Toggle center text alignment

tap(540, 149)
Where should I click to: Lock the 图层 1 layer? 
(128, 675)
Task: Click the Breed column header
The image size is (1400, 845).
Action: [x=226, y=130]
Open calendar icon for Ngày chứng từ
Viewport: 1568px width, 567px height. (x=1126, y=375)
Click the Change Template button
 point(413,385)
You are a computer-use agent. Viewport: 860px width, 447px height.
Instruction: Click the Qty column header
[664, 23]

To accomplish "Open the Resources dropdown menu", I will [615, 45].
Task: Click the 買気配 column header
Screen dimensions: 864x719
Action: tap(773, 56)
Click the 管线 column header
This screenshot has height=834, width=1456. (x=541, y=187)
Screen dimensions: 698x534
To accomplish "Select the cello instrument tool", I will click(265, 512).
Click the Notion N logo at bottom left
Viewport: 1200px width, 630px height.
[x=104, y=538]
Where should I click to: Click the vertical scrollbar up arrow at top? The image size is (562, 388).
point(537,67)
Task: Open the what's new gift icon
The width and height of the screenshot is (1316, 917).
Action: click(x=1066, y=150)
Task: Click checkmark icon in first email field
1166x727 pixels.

**Work instructions**: For an answer, give a copy of every line in the listing that holds the word "Task".

**Written solution**:
Task: Click the Breed column header
Task: Click the 買気配 column header
Task: Open the what's new gift icon
Task: Click checkmark icon in first email field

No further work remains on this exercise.